What needs to be done →
The answer should reproduce the listing below character for character.

··········

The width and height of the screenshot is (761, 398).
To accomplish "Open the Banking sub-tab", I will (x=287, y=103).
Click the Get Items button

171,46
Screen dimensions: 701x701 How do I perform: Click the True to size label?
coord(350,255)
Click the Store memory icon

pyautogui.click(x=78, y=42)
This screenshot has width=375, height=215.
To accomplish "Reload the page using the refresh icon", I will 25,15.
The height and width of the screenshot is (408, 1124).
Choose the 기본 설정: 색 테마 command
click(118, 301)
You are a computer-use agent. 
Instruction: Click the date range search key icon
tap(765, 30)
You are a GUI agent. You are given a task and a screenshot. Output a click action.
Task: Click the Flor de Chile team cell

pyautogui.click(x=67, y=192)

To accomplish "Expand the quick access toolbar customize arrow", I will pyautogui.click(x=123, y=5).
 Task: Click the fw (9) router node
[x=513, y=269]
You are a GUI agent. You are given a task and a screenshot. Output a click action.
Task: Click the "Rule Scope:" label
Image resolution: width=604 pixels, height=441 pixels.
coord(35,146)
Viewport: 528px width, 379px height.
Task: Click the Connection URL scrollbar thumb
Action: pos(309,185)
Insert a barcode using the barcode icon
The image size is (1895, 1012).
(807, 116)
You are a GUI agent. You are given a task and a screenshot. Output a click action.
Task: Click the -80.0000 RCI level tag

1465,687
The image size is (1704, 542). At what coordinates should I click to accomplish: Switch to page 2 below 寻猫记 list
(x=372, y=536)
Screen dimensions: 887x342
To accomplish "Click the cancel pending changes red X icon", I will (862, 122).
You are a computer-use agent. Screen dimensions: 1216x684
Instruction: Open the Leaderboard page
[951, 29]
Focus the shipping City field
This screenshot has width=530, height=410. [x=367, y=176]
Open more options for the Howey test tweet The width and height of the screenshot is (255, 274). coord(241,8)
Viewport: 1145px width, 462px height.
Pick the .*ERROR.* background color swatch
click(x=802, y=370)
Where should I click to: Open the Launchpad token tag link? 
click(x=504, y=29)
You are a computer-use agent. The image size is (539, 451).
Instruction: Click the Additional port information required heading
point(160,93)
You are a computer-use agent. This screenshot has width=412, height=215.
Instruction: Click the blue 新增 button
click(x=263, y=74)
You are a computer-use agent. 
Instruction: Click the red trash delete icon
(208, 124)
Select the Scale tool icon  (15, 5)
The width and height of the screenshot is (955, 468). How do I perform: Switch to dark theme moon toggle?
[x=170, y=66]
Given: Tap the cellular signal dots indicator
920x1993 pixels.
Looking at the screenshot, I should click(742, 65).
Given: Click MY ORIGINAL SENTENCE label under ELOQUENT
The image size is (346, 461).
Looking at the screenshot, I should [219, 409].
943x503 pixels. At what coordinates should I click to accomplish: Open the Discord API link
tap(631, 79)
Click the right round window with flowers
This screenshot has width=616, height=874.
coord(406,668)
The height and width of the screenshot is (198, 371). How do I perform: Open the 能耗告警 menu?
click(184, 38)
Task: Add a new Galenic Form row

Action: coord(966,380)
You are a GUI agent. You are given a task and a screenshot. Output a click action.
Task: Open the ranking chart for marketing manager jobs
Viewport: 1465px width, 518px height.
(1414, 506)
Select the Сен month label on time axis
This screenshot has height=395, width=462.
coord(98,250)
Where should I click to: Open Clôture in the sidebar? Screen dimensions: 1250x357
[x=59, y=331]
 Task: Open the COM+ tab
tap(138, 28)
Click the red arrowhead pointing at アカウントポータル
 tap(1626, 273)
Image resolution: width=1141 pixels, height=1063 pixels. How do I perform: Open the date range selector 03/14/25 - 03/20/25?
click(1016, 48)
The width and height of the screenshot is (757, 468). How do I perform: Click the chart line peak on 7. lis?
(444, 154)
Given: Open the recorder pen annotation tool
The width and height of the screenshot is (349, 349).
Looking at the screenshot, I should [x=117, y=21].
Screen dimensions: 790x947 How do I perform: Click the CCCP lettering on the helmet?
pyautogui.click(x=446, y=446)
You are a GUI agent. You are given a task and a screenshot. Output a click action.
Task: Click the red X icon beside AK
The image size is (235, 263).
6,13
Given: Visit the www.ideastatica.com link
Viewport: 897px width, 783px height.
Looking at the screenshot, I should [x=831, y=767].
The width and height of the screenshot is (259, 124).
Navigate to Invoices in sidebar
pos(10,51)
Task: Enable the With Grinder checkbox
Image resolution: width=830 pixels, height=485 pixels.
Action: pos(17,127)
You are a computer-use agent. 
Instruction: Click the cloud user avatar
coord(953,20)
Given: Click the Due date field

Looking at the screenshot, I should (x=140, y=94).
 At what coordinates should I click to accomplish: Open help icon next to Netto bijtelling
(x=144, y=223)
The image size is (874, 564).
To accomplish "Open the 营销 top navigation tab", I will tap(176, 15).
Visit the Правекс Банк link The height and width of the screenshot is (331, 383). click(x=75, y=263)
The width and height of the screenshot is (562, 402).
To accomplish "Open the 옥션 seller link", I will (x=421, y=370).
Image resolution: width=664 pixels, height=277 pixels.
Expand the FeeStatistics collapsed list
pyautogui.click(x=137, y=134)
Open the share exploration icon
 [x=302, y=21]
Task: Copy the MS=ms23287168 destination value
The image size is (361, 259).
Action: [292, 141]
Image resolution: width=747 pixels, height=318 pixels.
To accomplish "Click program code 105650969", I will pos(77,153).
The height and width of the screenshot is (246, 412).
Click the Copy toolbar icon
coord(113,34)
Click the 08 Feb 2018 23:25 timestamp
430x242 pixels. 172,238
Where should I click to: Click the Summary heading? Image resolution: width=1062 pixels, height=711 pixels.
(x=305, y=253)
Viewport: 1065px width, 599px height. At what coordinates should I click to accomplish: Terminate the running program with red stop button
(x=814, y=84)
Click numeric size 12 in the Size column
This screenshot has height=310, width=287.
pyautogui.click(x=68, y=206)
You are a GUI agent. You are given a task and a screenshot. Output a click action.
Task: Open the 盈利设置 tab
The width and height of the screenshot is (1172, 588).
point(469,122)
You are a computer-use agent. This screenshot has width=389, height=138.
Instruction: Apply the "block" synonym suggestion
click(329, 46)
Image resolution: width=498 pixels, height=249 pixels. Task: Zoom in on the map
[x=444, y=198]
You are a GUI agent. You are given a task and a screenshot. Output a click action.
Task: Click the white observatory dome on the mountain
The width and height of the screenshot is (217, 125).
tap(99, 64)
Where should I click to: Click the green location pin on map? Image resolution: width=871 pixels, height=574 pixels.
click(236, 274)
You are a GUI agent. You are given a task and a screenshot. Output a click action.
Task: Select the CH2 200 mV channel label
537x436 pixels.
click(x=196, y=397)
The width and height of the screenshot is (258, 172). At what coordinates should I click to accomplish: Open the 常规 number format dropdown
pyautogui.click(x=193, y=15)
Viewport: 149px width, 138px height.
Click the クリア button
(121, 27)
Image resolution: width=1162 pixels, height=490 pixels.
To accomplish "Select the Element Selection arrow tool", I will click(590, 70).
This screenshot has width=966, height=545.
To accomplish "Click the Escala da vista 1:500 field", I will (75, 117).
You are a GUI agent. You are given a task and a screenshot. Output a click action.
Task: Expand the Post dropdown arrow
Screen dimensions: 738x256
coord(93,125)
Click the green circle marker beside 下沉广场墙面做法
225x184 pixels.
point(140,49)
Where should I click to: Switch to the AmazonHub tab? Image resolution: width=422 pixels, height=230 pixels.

··········

Your solution →
The width and height of the screenshot is (761, 398).
To accomplish "Open the Banking sub-tab", I will (x=287, y=103).
Click the Get Items button

171,46
Screen dimensions: 701x701 How do I perform: Click the True to size label?
coord(350,255)
Click the Store memory icon

pyautogui.click(x=78, y=42)
This screenshot has width=375, height=215.
To accomplish "Reload the page using the refresh icon", I will 25,15.
The height and width of the screenshot is (408, 1124).
Choose the 기본 설정: 색 테마 command
click(118, 301)
You are a computer-use agent. 
Instruction: Click the date range search key icon
tap(765, 30)
You are a GUI agent. You are given a task and a screenshot. Output a click action.
Task: Click the Flor de Chile team cell

pyautogui.click(x=67, y=192)

To accomplish "Expand the quick access toolbar customize arrow", I will pyautogui.click(x=123, y=5).
 Task: Click the fw (9) router node
[x=513, y=269]
You are a GUI agent. You are given a task and a screenshot. Output a click action.
Task: Click the "Rule Scope:" label
Image resolution: width=604 pixels, height=441 pixels.
coord(35,146)
Viewport: 528px width, 379px height.
Task: Click the Connection URL scrollbar thumb
Action: pos(309,185)
Insert a barcode using the barcode icon
The image size is (1895, 1012).
(807, 116)
You are a GUI agent. You are given a task and a screenshot. Output a click action.
Task: Click the -80.0000 RCI level tag

1465,687
The image size is (1704, 542). At what coordinates should I click to accomplish: Switch to page 2 below 寻猫记 list
(x=372, y=536)
Screen dimensions: 887x342
To accomplish "Click the cancel pending changes red X icon", I will (862, 122).
You are a computer-use agent. Screen dimensions: 1216x684
Instruction: Open the Leaderboard page
[951, 29]
Focus the shipping City field
This screenshot has width=530, height=410. [x=367, y=176]
Open more options for the Howey test tweet The width and height of the screenshot is (255, 274). coord(241,8)
Viewport: 1145px width, 462px height.
Pick the .*ERROR.* background color swatch
click(x=802, y=370)
Where should I click to: Open the Launchpad token tag link? 
click(x=504, y=29)
You are a computer-use agent. The image size is (539, 451).
Instruction: Click the Additional port information required heading
point(160,93)
You are a computer-use agent. This screenshot has width=412, height=215.
Instruction: Click the blue 新增 button
click(x=263, y=74)
You are a computer-use agent. 
Instruction: Click the red trash delete icon
(208, 124)
Select the Scale tool icon  (15, 5)
The width and height of the screenshot is (955, 468). How do I perform: Switch to dark theme moon toggle?
[x=170, y=66]
Given: Tap the cellular signal dots indicator
920x1993 pixels.
Looking at the screenshot, I should click(742, 65).
Given: Click MY ORIGINAL SENTENCE label under ELOQUENT
The image size is (346, 461).
Looking at the screenshot, I should [219, 409].
943x503 pixels. At what coordinates should I click to accomplish: Open the Discord API link
tap(631, 79)
Click the right round window with flowers
This screenshot has width=616, height=874.
coord(406,668)
The height and width of the screenshot is (198, 371). How do I perform: Open the 能耗告警 menu?
click(184, 38)
Task: Add a new Galenic Form row

Action: coord(966,380)
You are a GUI agent. You are given a task and a screenshot. Output a click action.
Task: Open the ranking chart for marketing manager jobs
Viewport: 1465px width, 518px height.
(1414, 506)
Select the Сен month label on time axis
This screenshot has height=395, width=462.
coord(98,250)
Where should I click to: Open Clôture in the sidebar? Screen dimensions: 1250x357
[x=59, y=331]
 Task: Open the COM+ tab
tap(138, 28)
Click the red arrowhead pointing at アカウントポータル
 tap(1626, 273)
Image resolution: width=1141 pixels, height=1063 pixels. How do I perform: Open the date range selector 03/14/25 - 03/20/25?
click(1016, 48)
The width and height of the screenshot is (757, 468). How do I perform: Click the chart line peak on 7. lis?
(444, 154)
Given: Open the recorder pen annotation tool
The width and height of the screenshot is (349, 349).
Looking at the screenshot, I should [x=117, y=21].
Screen dimensions: 790x947 How do I perform: Click the CCCP lettering on the helmet?
pyautogui.click(x=446, y=446)
You are a GUI agent. You are given a task and a screenshot. Output a click action.
Task: Click the red X icon beside AK
The image size is (235, 263).
6,13
Given: Visit the www.ideastatica.com link
Viewport: 897px width, 783px height.
Looking at the screenshot, I should [x=831, y=767].
The width and height of the screenshot is (259, 124).
Navigate to Invoices in sidebar
pos(10,51)
Task: Enable the With Grinder checkbox
Image resolution: width=830 pixels, height=485 pixels.
Action: pos(17,127)
You are a computer-use agent. 
Instruction: Click the cloud user avatar
coord(953,20)
Given: Click the Due date field

Looking at the screenshot, I should (x=140, y=94).
 At what coordinates should I click to accomplish: Open help icon next to Netto bijtelling
(x=144, y=223)
The image size is (874, 564).
To accomplish "Open the 营销 top navigation tab", I will tap(176, 15).
Visit the Правекс Банк link The height and width of the screenshot is (331, 383). click(x=75, y=263)
The width and height of the screenshot is (562, 402).
To accomplish "Open the 옥션 seller link", I will (x=421, y=370).
Image resolution: width=664 pixels, height=277 pixels.
Expand the FeeStatistics collapsed list
pyautogui.click(x=137, y=134)
Open the share exploration icon
 [x=302, y=21]
Task: Copy the MS=ms23287168 destination value
The image size is (361, 259).
Action: [292, 141]
Image resolution: width=747 pixels, height=318 pixels.
To accomplish "Click program code 105650969", I will pos(77,153).
The height and width of the screenshot is (246, 412).
Click the Copy toolbar icon
coord(113,34)
Click the 08 Feb 2018 23:25 timestamp
430x242 pixels. 172,238
Where should I click to: Click the Summary heading? Image resolution: width=1062 pixels, height=711 pixels.
(x=305, y=253)
Viewport: 1065px width, 599px height. At what coordinates should I click to accomplish: Terminate the running program with red stop button
(x=814, y=84)
Click numeric size 12 in the Size column
This screenshot has height=310, width=287.
pyautogui.click(x=68, y=206)
You are a GUI agent. You are given a task and a screenshot. Output a click action.
Task: Open the 盈利设置 tab
The width and height of the screenshot is (1172, 588).
point(469,122)
You are a computer-use agent. This screenshot has width=389, height=138.
Instruction: Apply the "block" synonym suggestion
click(329, 46)
Image resolution: width=498 pixels, height=249 pixels. Task: Zoom in on the map
[x=444, y=198]
You are a GUI agent. You are given a task and a screenshot. Output a click action.
Task: Click the white observatory dome on the mountain
The width and height of the screenshot is (217, 125).
tap(99, 64)
Where should I click to: Click the green location pin on map? Image resolution: width=871 pixels, height=574 pixels.
click(236, 274)
You are a GUI agent. You are given a task and a screenshot. Output a click action.
Task: Select the CH2 200 mV channel label
537x436 pixels.
click(x=196, y=397)
The width and height of the screenshot is (258, 172). At what coordinates should I click to accomplish: Open the 常规 number format dropdown
pyautogui.click(x=193, y=15)
Viewport: 149px width, 138px height.
Click the クリア button
(121, 27)
Image resolution: width=1162 pixels, height=490 pixels.
To accomplish "Select the Element Selection arrow tool", I will click(590, 70).
This screenshot has width=966, height=545.
To accomplish "Click the Escala da vista 1:500 field", I will (75, 117).
You are a GUI agent. You are given a task and a screenshot. Output a click action.
Task: Expand the Post dropdown arrow
Screen dimensions: 738x256
coord(93,125)
Click the green circle marker beside 下沉广场墙面做法
225x184 pixels.
point(140,49)
Where should I click to: Switch to the AmazonHub tab? Image resolution: width=422 pixels, height=230 pixels.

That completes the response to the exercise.